"What is the complexity of searching for existence of all characters from one string into another?"
That guy answered "n*n", and after being rejected was wondering if it was "n*lg(n)". Poor little thing...
IMHO: Rule #1 when you're having an interview (I guess, especially at Google): "never trust the interviewer", it is their job and trade to mislead you and check how you actually think, rather if you know the correct answer.
So, here is how I would answer to that question. (yeah, I'm showing off, but please consider that as me simply exercising)
Okay. First of all the complexity vastly depends on an implementation. I can see at least three of them.
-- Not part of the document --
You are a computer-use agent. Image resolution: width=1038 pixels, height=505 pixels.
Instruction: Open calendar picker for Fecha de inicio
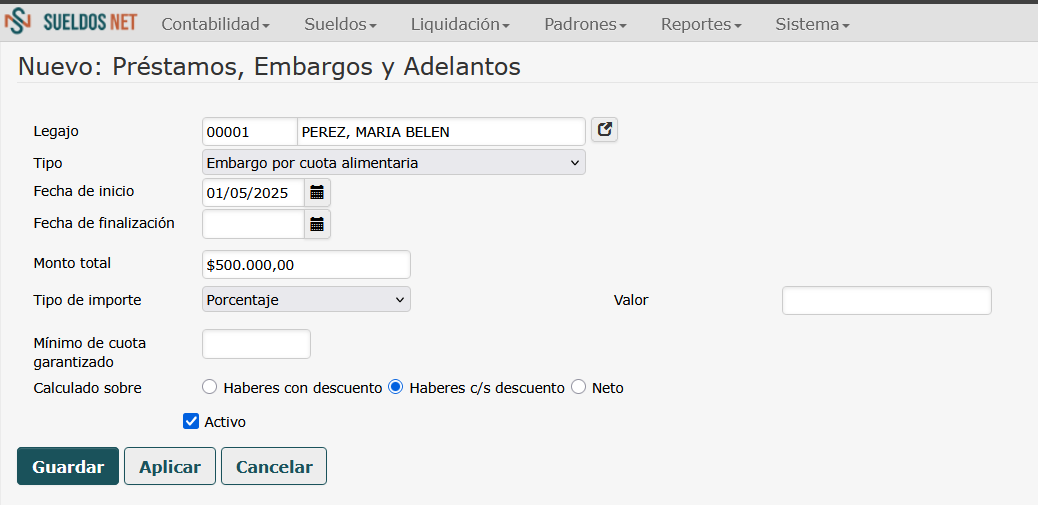point(317,192)
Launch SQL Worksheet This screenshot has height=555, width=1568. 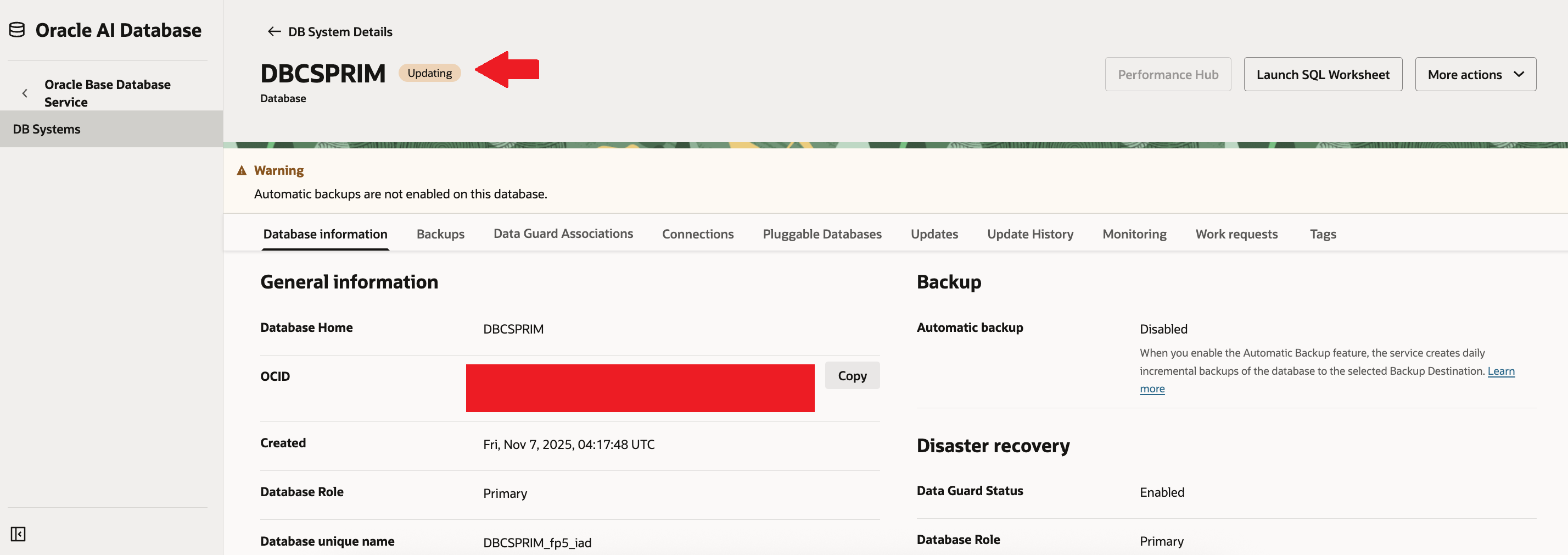point(1322,74)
1. A blunt force solution, you just go through every character from the pattern string (p) and check if each of them exist in the text string (t). Strings are essentially arrays and search of any character in them have linear complexity. So that if we have n = |p| and m = |t|, then the overall complexity of the algorithm will be
O(n * m)
2. There might be another solution. If we pre sort the t string with say quicksort algorithm, then we can use the binary search, which has logarithmic complexity and faster than a blunt cell-by-cell search. In this case, considering that the quick-sort complexity is super-linear, the overall complexity will look about like that:
O(m * lg(m) + n * lg(m))
3. One more version. Considering that both strings consist of the same limited number of symbols, we can create two hash-tables, one will contain unique characters from the p string and another one will have characters from string t. As the alphabet is a limited list, finding of the intersection of those two tables will have a constant complexity. Plus we should add the complexity of building the hash-tables, which will be equal to the lengths of the strings. And the overall complexity will be
O(n + m + C) = O(n + m)
Roughly speaking, we can take a look at the case when n = m, then we can say the following about those three algorithms:
1. O(n*n) - quadratic complexity
2. O(n*lg(n)) - super-linear complexity
3. O(n) - linear complexity
I suppose the last one is the winnar.
This is about it.
I still do have that feeling that I'm gonna get my ass kicked in the upcoming interview, but at least I won't give up that easily and will throw couple of punches back.